My hunt for
every conspiracy thriller from the seventies goes on and I found The DominoPrinciple more or less my coincidence while reading a fun article about all the
odd movies Mickey Rooney has done over the years. What struck me with this
title was the classy cast and still it's such a forgotten movie? I can
understand it's not the most loved thriller in this specific sub-genre, but
that doesn't mean it's a damn fine piece of art.
Gene
Hackman is a typical jailbird, Roy Tucker. Going in and out, getting himself
into deep shit. He's a nice man deep inside, but with an almost psychopathic
streak that he brings forth when he needs to. Now he's in for murder, at least
15 years behind bars. Until one day when Tagge (Richard Widmark) shows up and
offer him freedom - IF he does something special in return. A series of
sessions with questions and analyzes starts, until they think he's the best man
to do an assassination. Tucker agrees, but he wants his pal Spiventa (Mickey
Rooney) to be set free at the same time. Well outside he realizes that not
everything is what it seems and he's stuck in a web of conspiracy...
The Domino
Principle actually never focuses that hard on either the assassination or on
the organization behind it. Instead it's a slow-burned of a movie, focusing on
Tucker and how he sees everything from his viewpoint. His contacts in the
organisation is just men with suits telling him what to do, he's really just a
marionette - but the questions is of course if he's gonna play by their strings?
Candice Bergen plays his wife, also a criminal - and it feels like they both
are white trash stuck in something much bigger, something they can't stop.
Yeah, the domino principle. If one piece falls all the others do so also.
This movie
was made during a period when Hackman almost said yes to everything that had a
good salary and I'm not the only one that actually likes this period a lot.
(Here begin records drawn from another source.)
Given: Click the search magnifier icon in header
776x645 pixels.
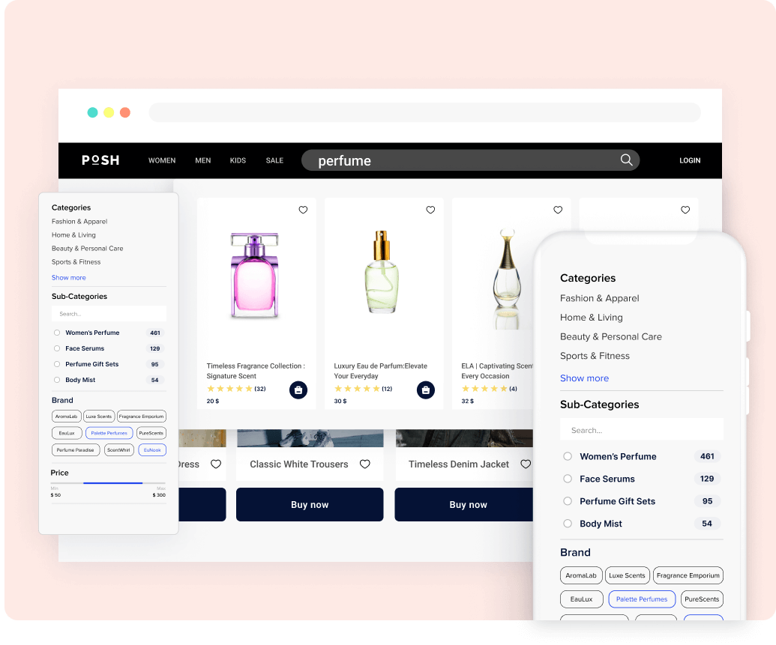Looking at the screenshot, I should coord(626,160).
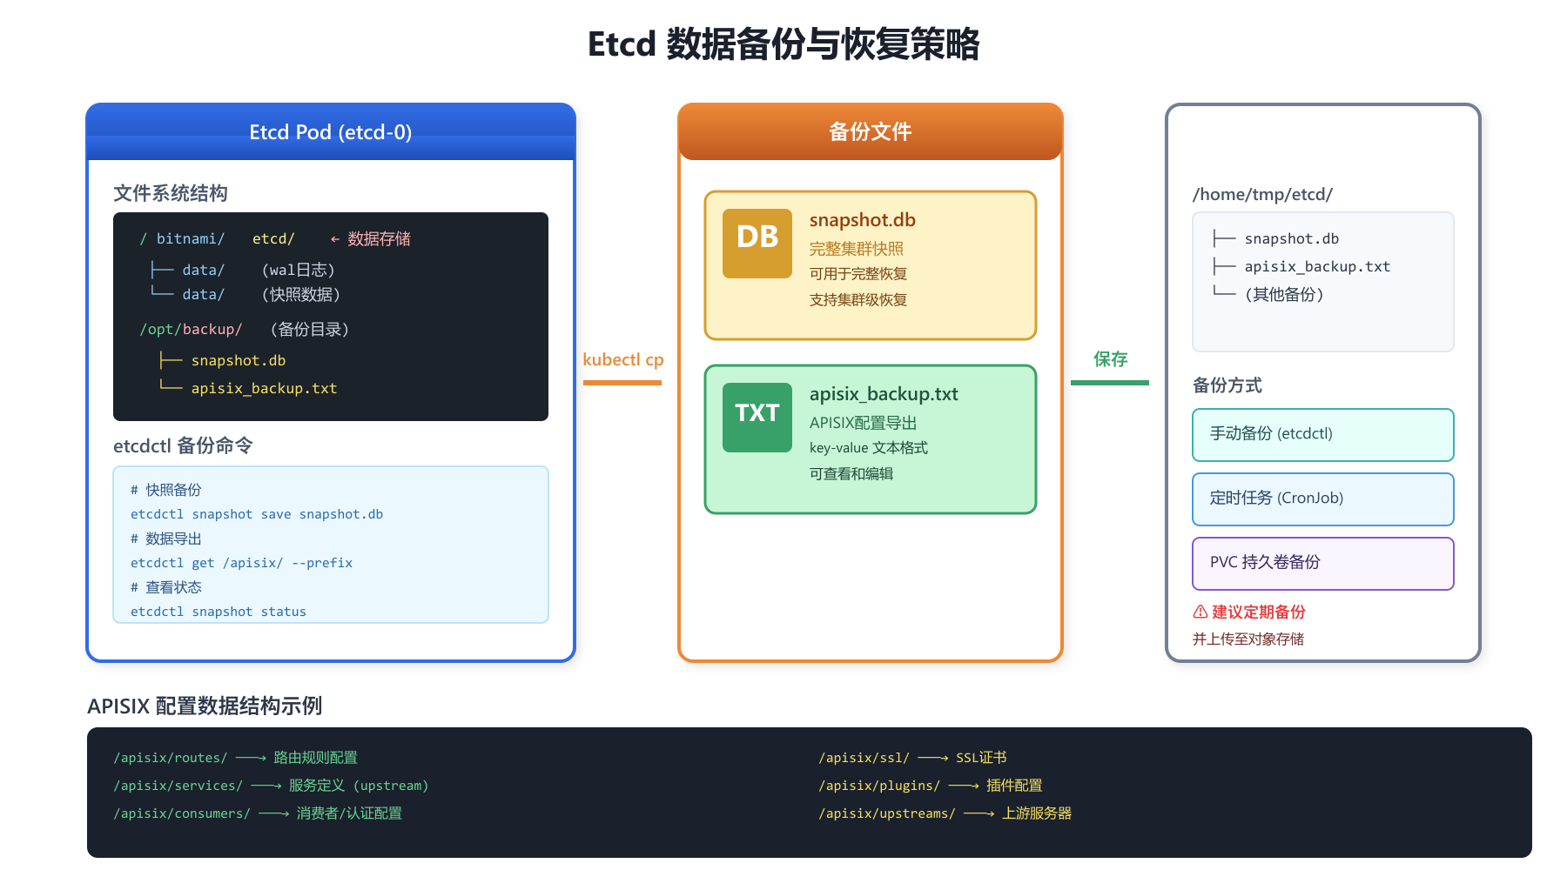Select apisix_backup.txt under /opt/backup/
This screenshot has height=870, width=1567.
(264, 388)
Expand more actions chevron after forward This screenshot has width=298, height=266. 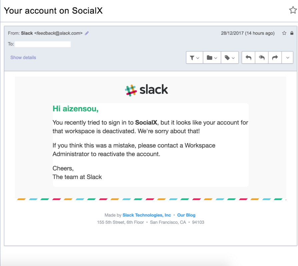pos(288,58)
Because he obviously said yes to a lot of good movies, great scripts, at the
same time. The Domino Principle is very downbeat and dark, a cynical look at
the United States
and Tucker is just a nobody in the middle of it - which make the emotional part
even stronger. Don't expect much action or chases. There's a couple of deaths,
some explosion - but that's it. It's not an action-thriller, it's a
thriller-drama. If you watch it with those expectations you won't join the
mindless mass of idiots who comments at IMDB.
The great
cast is great, but on top of everyone is a very quirky and convincing performance
by former teen-star Mickey Rooney as an older, even more cynical prisoner.
There's a wonderful sequence, a dialogue, between him and Hackman when both are
lying in their beds in their cell and he talks about his fathers (or if it was
grandfathers) delicatessen. At one point he stops talking, looks down at his
chest and starts spinning the chest hair to a spiral-shaped tussel, looks
impressed, and then continues again. I have no idea why, but it's a great
detail in a great scene.
The Domino
Principle starts of slow but builds a wonderful and doomed tension that's hard
to forget. It deserves a little bit more positive attention than it's gotten so
far.
3 comments:
I'm one of those that never heard of it. Shame. Another one to check out, theh. Thanks.
Sounds very cool haven´t seen it....are you going to review The Package (1989) as well..?
Gekko, it's worth watching!
The Package, maybe... but right now I want to see Narrow Margin again, also with Hackman!